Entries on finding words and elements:
··········
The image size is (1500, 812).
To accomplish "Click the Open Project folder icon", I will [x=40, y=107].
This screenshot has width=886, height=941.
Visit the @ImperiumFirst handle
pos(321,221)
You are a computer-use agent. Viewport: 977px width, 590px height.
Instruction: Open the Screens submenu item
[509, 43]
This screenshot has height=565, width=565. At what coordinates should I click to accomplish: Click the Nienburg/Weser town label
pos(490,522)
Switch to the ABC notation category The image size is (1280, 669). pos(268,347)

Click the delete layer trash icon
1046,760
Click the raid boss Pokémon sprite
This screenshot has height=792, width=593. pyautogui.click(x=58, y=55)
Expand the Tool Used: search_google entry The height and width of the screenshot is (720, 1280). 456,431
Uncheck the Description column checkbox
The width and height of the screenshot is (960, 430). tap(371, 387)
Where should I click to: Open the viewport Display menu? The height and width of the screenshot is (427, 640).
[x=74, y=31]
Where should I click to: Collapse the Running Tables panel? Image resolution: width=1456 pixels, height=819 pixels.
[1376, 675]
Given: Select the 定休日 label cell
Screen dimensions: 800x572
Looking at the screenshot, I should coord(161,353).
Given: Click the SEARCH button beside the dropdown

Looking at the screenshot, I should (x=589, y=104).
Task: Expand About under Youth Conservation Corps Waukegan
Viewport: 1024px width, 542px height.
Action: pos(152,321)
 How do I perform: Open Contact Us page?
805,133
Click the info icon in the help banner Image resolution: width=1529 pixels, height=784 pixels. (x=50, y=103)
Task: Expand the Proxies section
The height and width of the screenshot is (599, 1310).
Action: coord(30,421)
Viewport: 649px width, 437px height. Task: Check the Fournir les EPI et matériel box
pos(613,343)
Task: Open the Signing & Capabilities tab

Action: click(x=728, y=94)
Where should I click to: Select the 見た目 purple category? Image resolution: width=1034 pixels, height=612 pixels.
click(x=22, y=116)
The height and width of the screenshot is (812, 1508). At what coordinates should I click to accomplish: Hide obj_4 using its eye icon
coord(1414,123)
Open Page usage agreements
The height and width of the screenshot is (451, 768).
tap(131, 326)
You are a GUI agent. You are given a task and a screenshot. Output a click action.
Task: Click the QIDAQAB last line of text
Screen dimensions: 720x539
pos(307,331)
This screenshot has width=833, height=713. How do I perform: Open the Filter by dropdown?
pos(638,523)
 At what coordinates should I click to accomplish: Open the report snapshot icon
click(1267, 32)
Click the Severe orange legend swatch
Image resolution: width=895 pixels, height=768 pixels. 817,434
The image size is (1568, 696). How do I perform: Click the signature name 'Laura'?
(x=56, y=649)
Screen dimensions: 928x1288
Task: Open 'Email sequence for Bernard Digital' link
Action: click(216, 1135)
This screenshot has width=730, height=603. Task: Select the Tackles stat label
··········
# PROBLEM DESCRIPTION
Copy out all of the items above word for word, keeping every line unchanged.

# TASK RESULT
The image size is (1500, 812).
To accomplish "Click the Open Project folder icon", I will [x=40, y=107].
This screenshot has width=886, height=941.
Visit the @ImperiumFirst handle
pos(321,221)
You are a computer-use agent. Viewport: 977px width, 590px height.
Instruction: Open the Screens submenu item
[509, 43]
This screenshot has height=565, width=565. At what coordinates should I click to accomplish: Click the Nienburg/Weser town label
pos(490,522)
Switch to the ABC notation category The image size is (1280, 669). pos(268,347)

Click the delete layer trash icon
1046,760
Click the raid boss Pokémon sprite
This screenshot has height=792, width=593. pyautogui.click(x=58, y=55)
Expand the Tool Used: search_google entry The height and width of the screenshot is (720, 1280). 456,431
Uncheck the Description column checkbox
The width and height of the screenshot is (960, 430). tap(371, 387)
Where should I click to: Open the viewport Display menu? The height and width of the screenshot is (427, 640).
[x=74, y=31]
Where should I click to: Collapse the Running Tables panel? Image resolution: width=1456 pixels, height=819 pixels.
[1376, 675]
Given: Select the 定休日 label cell
Screen dimensions: 800x572
Looking at the screenshot, I should coord(161,353).
Given: Click the SEARCH button beside the dropdown

Looking at the screenshot, I should (x=589, y=104).
Task: Expand About under Youth Conservation Corps Waukegan
Viewport: 1024px width, 542px height.
Action: pos(152,321)
 How do I perform: Open Contact Us page?
805,133
Click the info icon in the help banner Image resolution: width=1529 pixels, height=784 pixels. (x=50, y=103)
Task: Expand the Proxies section
The height and width of the screenshot is (599, 1310).
Action: coord(30,421)
Viewport: 649px width, 437px height. Task: Check the Fournir les EPI et matériel box
pos(613,343)
Task: Open the Signing & Capabilities tab

Action: click(x=728, y=94)
Where should I click to: Select the 見た目 purple category? Image resolution: width=1034 pixels, height=612 pixels.
click(x=22, y=116)
The height and width of the screenshot is (812, 1508). At what coordinates should I click to accomplish: Hide obj_4 using its eye icon
coord(1414,123)
Open Page usage agreements
The height and width of the screenshot is (451, 768).
tap(131, 326)
You are a GUI agent. You are given a task and a screenshot. Output a click action.
Task: Click the QIDAQAB last line of text
Screen dimensions: 720x539
pos(307,331)
This screenshot has width=833, height=713. How do I perform: Open the Filter by dropdown?
pos(638,523)
 At what coordinates should I click to accomplish: Open the report snapshot icon
click(1267, 32)
Click the Severe orange legend swatch
Image resolution: width=895 pixels, height=768 pixels. 817,434
The image size is (1568, 696). How do I perform: Click the signature name 'Laura'?
(x=56, y=649)
Screen dimensions: 928x1288
Task: Open 'Email sequence for Bernard Digital' link
Action: click(216, 1135)
This screenshot has width=730, height=603. Task: Select the Tackles stat label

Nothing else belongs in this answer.